Un traitement anticancéreux qui musèle le gène Notch

Cellules cancéreuses © 2017 Cellestia Biotech

Cellules cancéreuses © 2017 Cellestia Biotech

Une molécule pour traiter des cancers liés à des mutations du gène Notch vient d’obtenir les autorisations nécessaires au démarrage des essais cliniques. Développée par la spin-off Cellestia Biotech, elle est prometteuse pour les 250'000 patients diagnostiqués chaque année avec ces mutations, indicatives de chances de guérison fortement réduites.

S’inscrivant dans la droite ligne des traitements ciblés, la molécule développée par Cellestia Biotech, une spin-off de l’EPFL, est destinée à traiter les cancers liés à des mutations du gène Notch. Des essais cliniques vont démarrer prochainement en Espagne. Ce traitement, administrable par voie orale, est le premier à agir en bloquant le problème à son origine, c’est-à-dire dans le noyau de la cellule. Il inhibe le protéine qui favorisent la multiplication des cellules cancéreuses, afin qu’un signal ne puisse être transmis.

Une des alternatives aux chimiothérapies aujourd’hui investiguée par les spécialistes est la cascade de signaux générés par des protéines depuis le noyau des cellules.
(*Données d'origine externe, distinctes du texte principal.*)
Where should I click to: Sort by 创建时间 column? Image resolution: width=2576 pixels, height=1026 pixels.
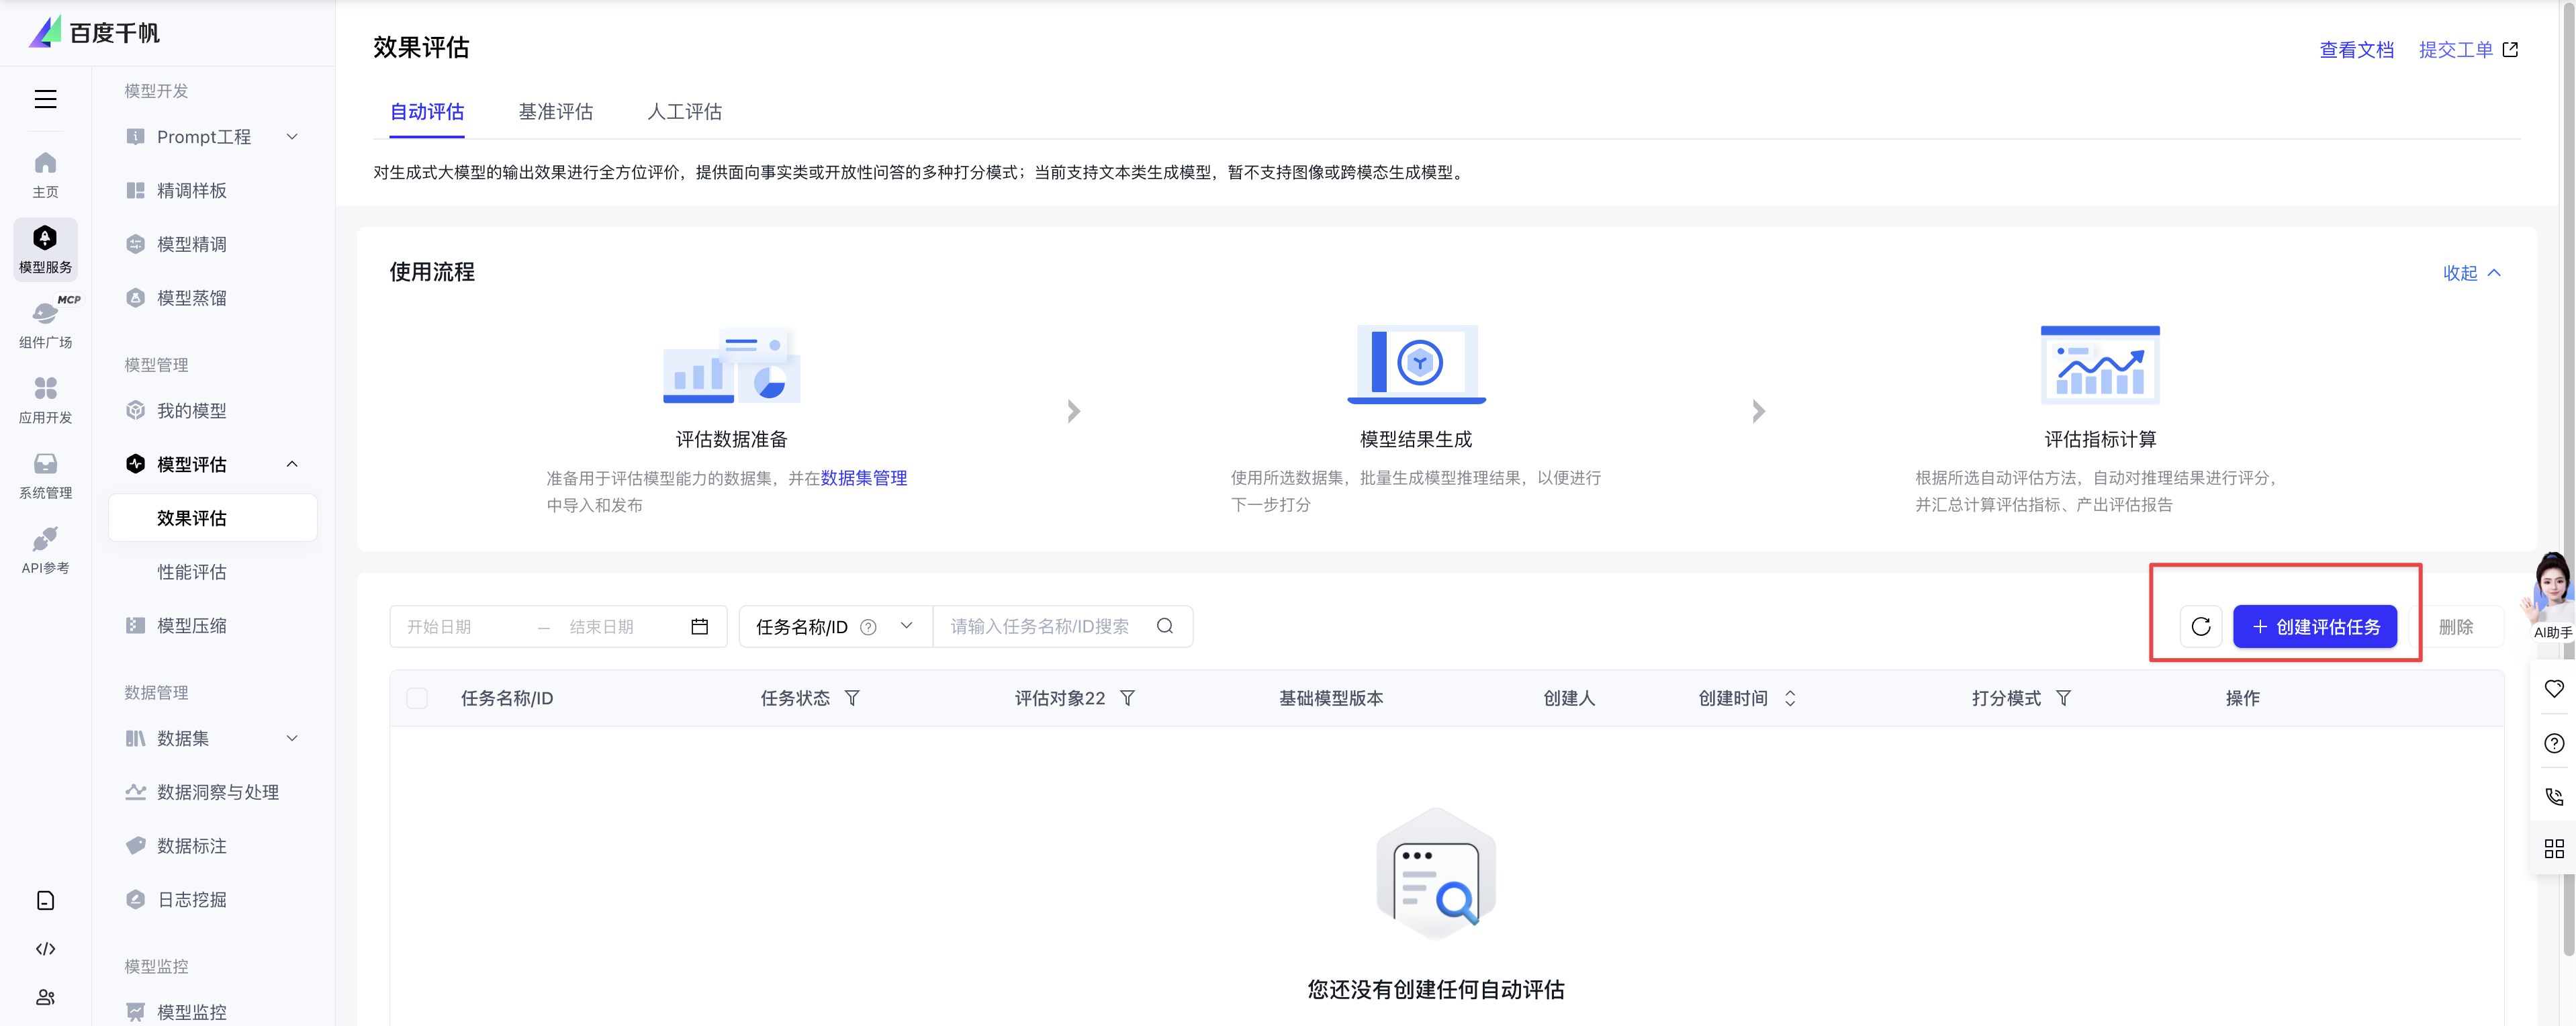point(1790,698)
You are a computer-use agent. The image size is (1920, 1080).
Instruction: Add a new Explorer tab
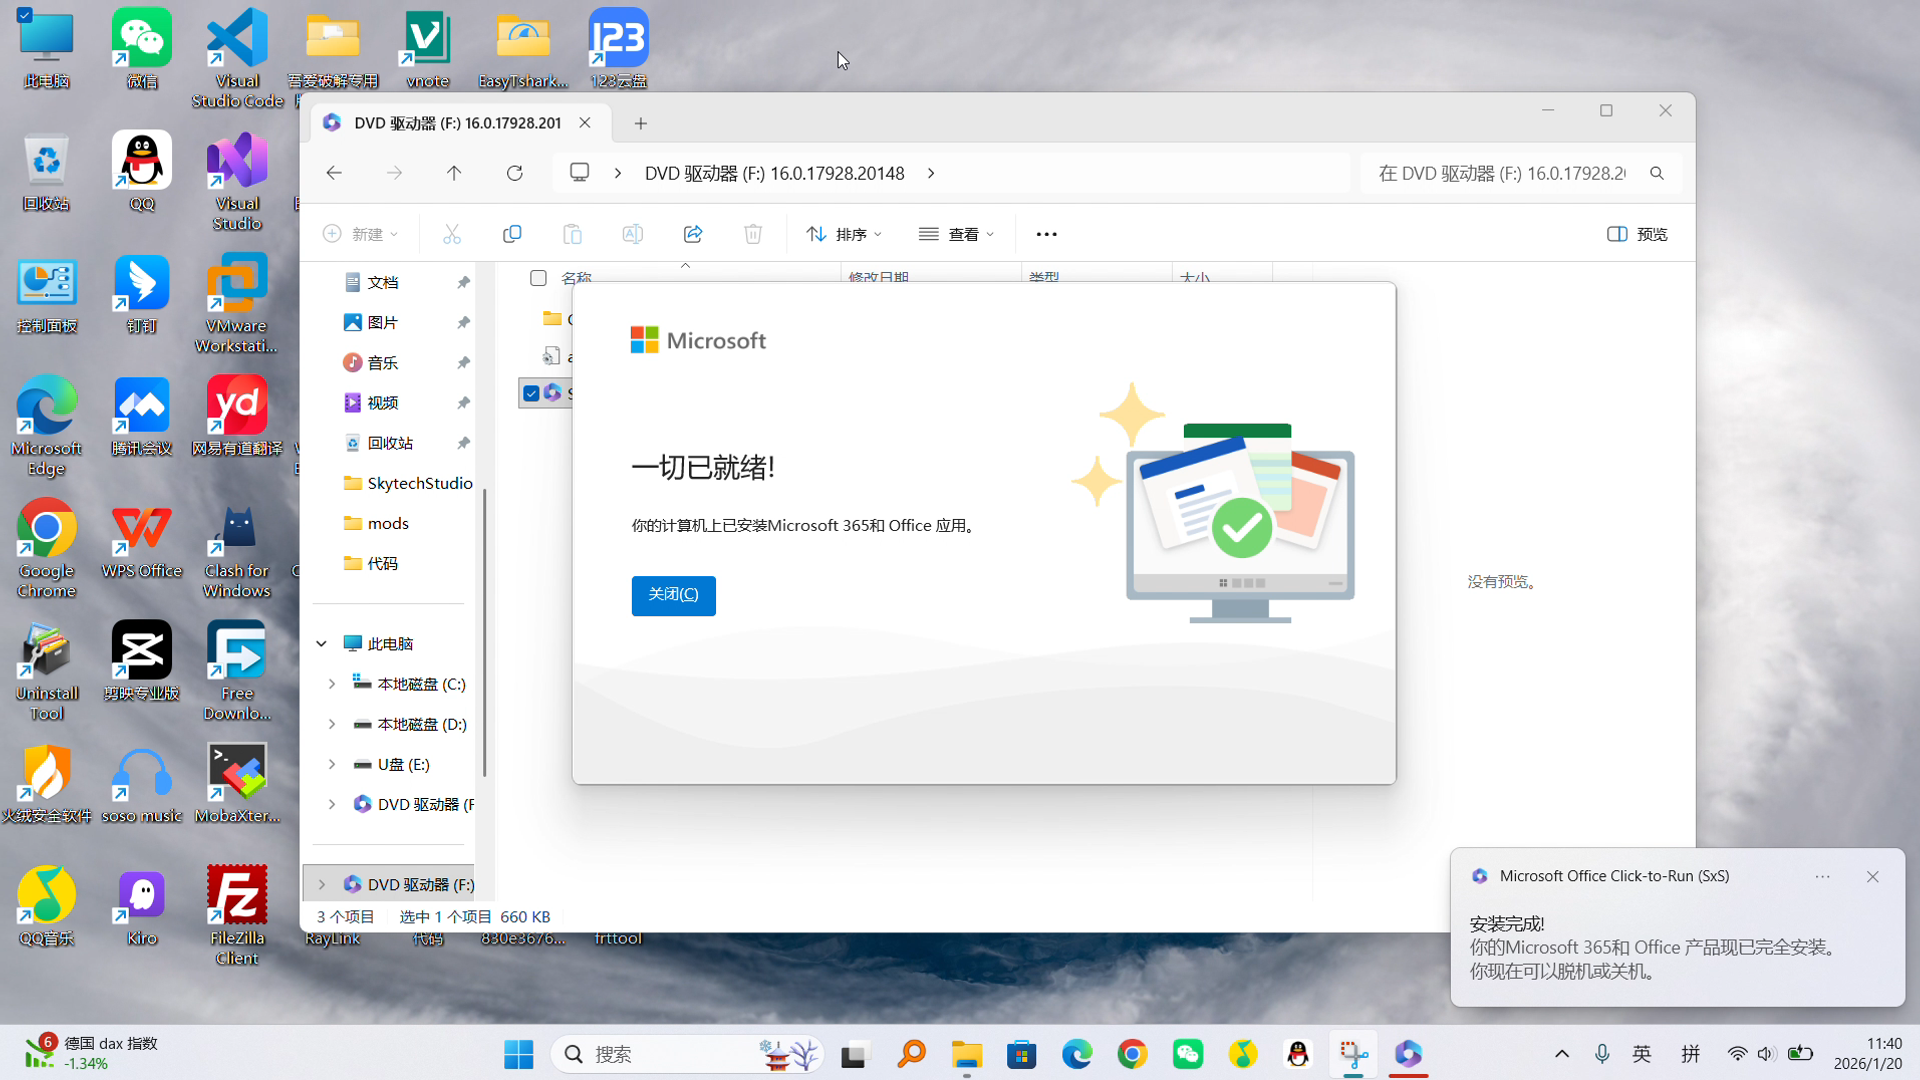[x=641, y=123]
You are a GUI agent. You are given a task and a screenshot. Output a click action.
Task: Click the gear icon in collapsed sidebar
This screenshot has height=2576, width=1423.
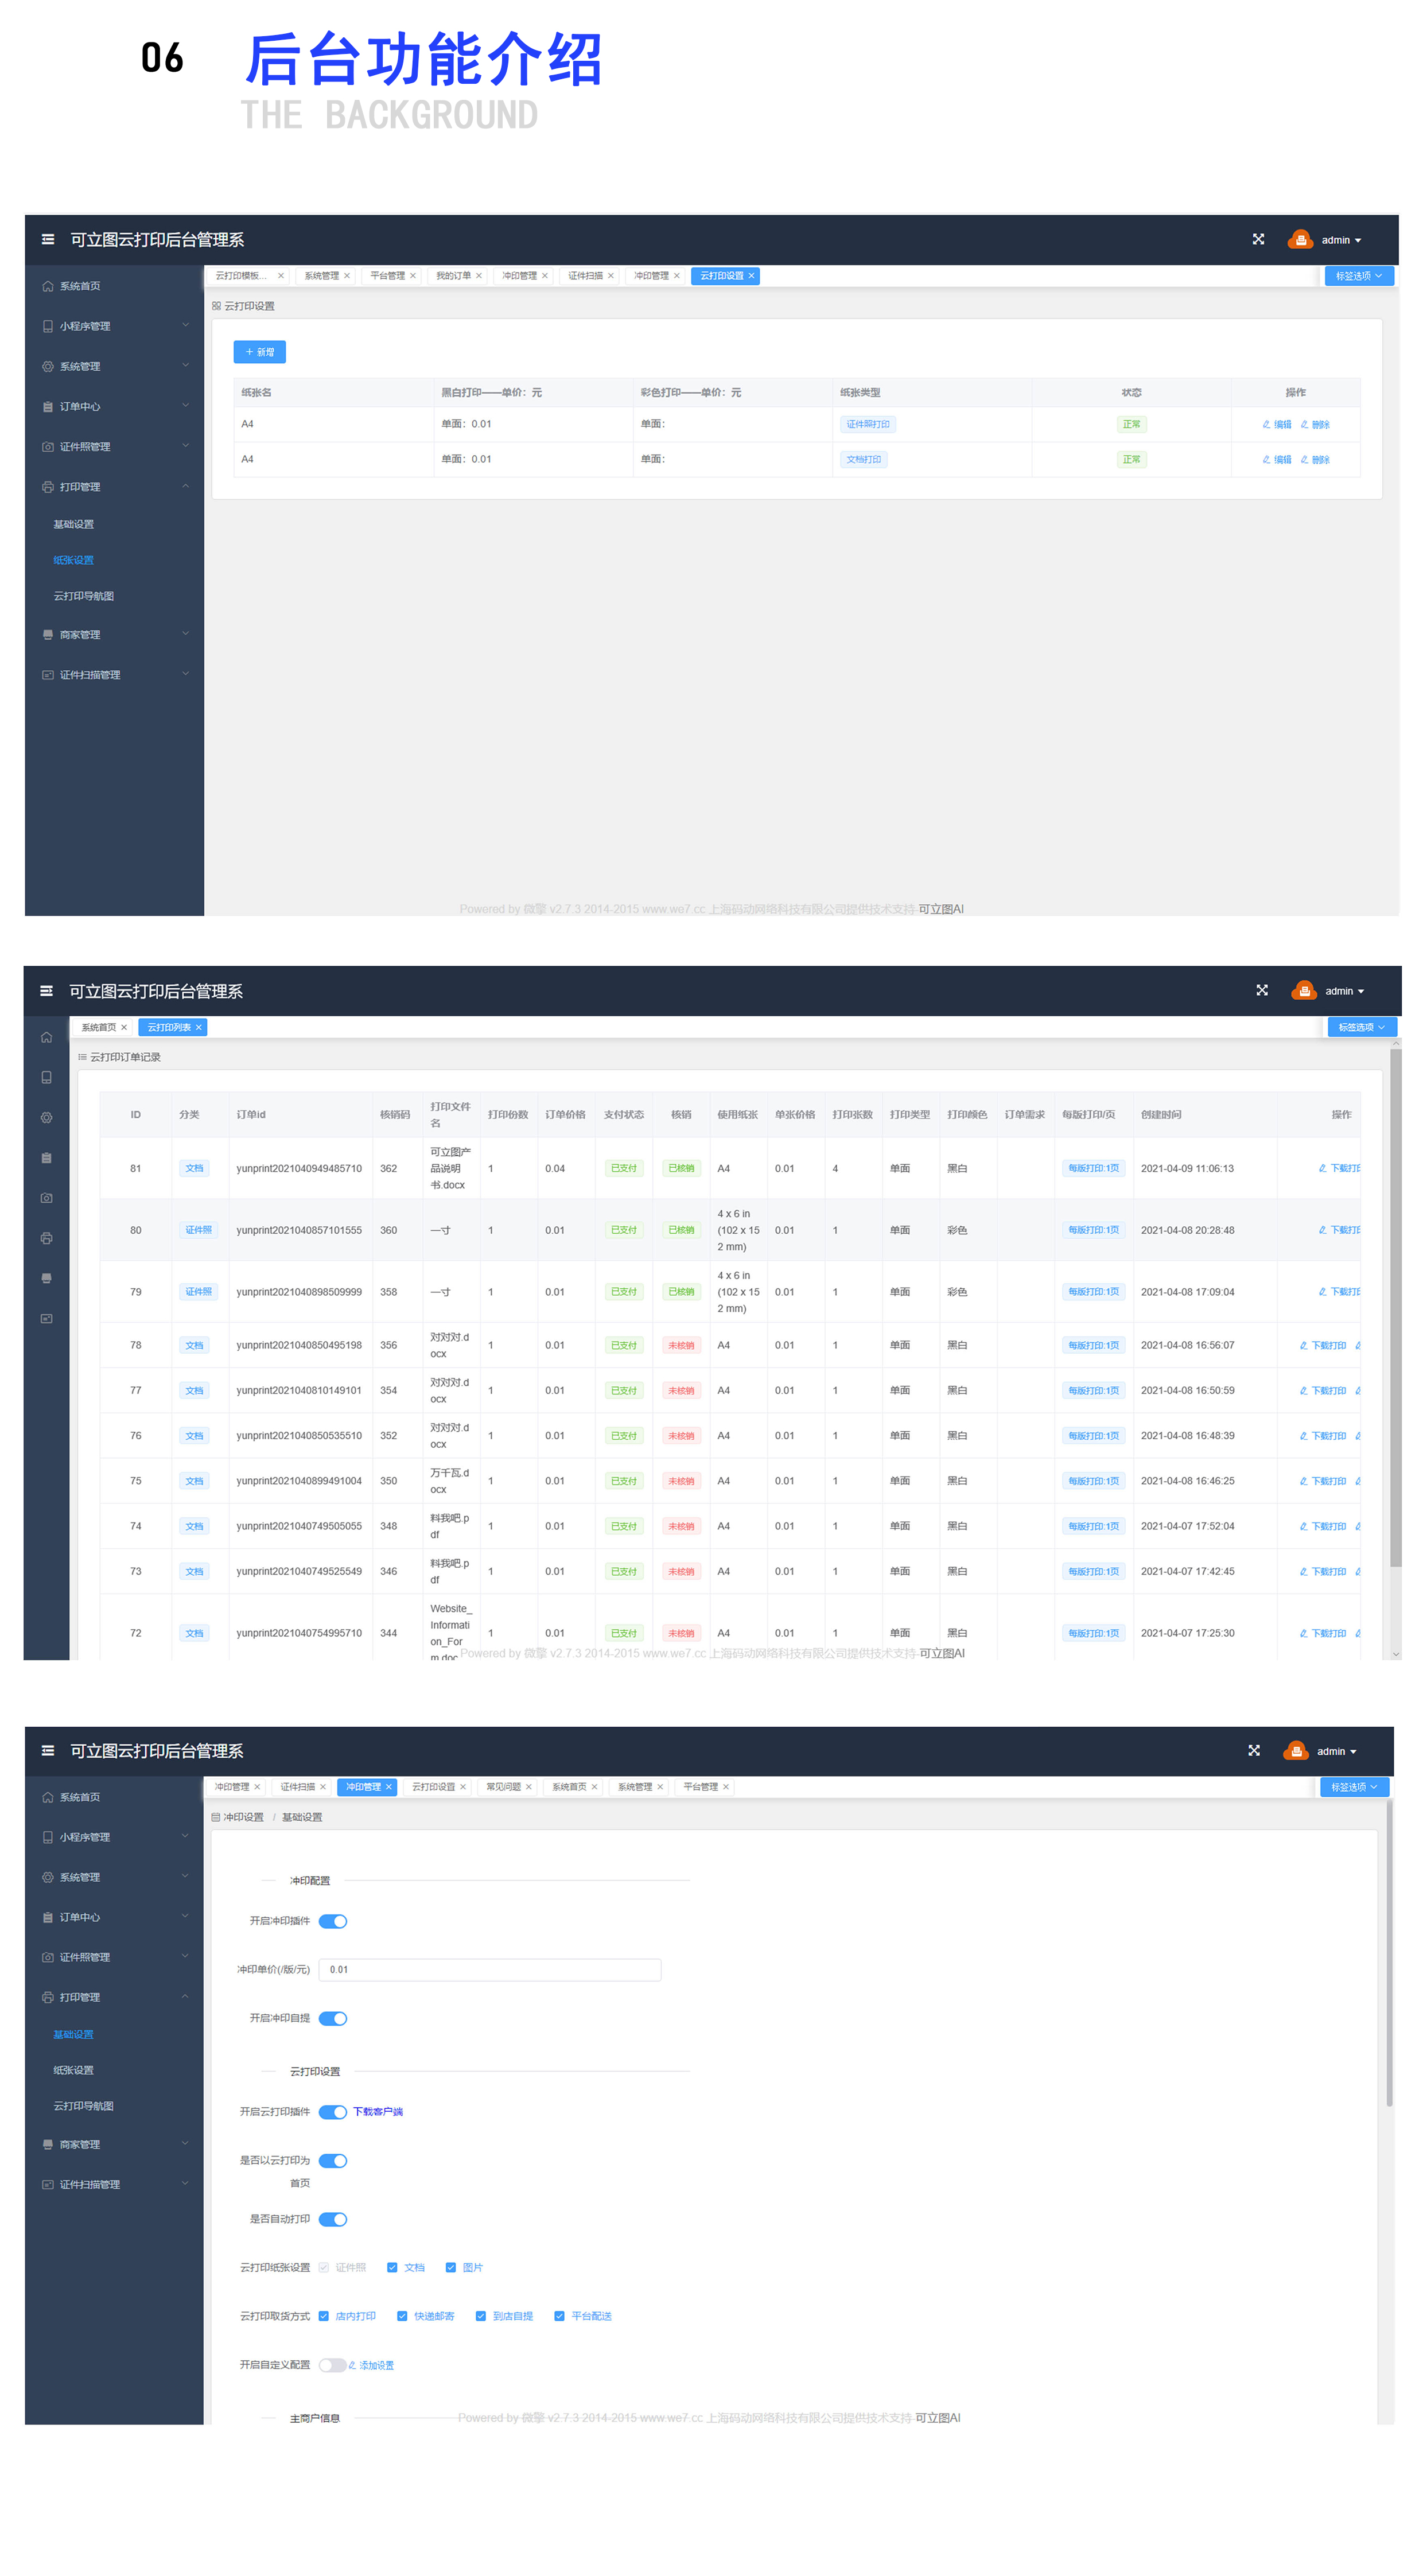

Dans son état normal, le gène Notch est essentiel lors du développement embryonnaire, ainsi que dans la formation et l’entretien des cellules souches. Dans sa version délétère, la voie de signalisation défectueuse qu’il engendre favorise le développement de cellules cancéreuses et provoque des résistances aux traitements traditionnels. Cette voie de signalisation vicieuse a fait récemment l’objet de plusieurs études qui confirment son lien avec un pronostic négatif pour le cancer du sein, les leucémies et plusieurs types de lymphomes. Environ 250'000 patients dans le monde sont diagnostiqués chaque année avec une maladie liée à une mutation de ce gène.

Un mode d’action unique : se lier à la protéine pour la faire taire

Afin d’empêcher le gène de s’exprimer, la manière la plus sûre est de le faire taire à son origine. C’est-à-dire d’empêcher la protéine d’activer le signal dans le noyau. La molécule CB-103 découverte par Rajwinder Lehal, alors qu’il effectuait son doctorat dans le laboratoire de Freddy Radtke à l’EPFL, se lie avec elle et l’empêche de faire son travail. Toute les communications de Notch sont ainsi coupées, peu importe la cause de l’activation, conduisant ainsi à la mort des cellules cancéreuses. D’autres traitements ciblés sur cette voie de signalisation ont été investigués par différents groupes de recherche, mais leurs actions restent périphériques. Ils bloquent soit une seule partie de la voie de communication, soit des mécanismes en jeu dans d’autres processus cellulaires.

Un brevet a été déposé sur cette molécule ainsi que sur le développement et la commercialisation de plusieurs de ses semblables. Suite aux tests in vivo et in vitro, les chercheurs ont constaté une tolérance et une efficacité excellentes pour ce traitement. Il est de plus rapidement absorbé et distribué dans les tissus.

L’étude clinique, dont une partie du financement est déjà assurée par la levée de fonds de 8 millions réussie par l’entreprise en début d’année, permettra de vérifier divers paramètres comme la tolérance et la dose adéquate chez des patients adultes avec des tumeurs solides avancées ou métastatiques ainsi que chez des individus adultes avec des tumeurs hématologiques. Afin de s’assurer que les personnes enrôlées dans l’étude présentent bien le type de cancer qui correspond au champ d’action de la molécule, des biomarqueurs ont été développés en parallèle.

Une molécule très convoitée

«Au vu de son rôle critique dans la tumorigénèse, la voie de communication Notch est une cible thérapeutique importante, recherchée par de nombreuses entreprises pharmaceutiques», souligne Rajwinder Lehal, CSO de Cellestia Biotech. En raison de son application potentielle pour de multiples indications, le marché pour ces inhibiteurs serait estimé à 10 milliards de francs et les projections de vente de CB-103 sont de un milliard si elle est développée pour plusieurs traitements. La start up a en réserve d’autres molécules avec le même type d’action qu’elle va également tester pour le traitement d’autres types de cancers.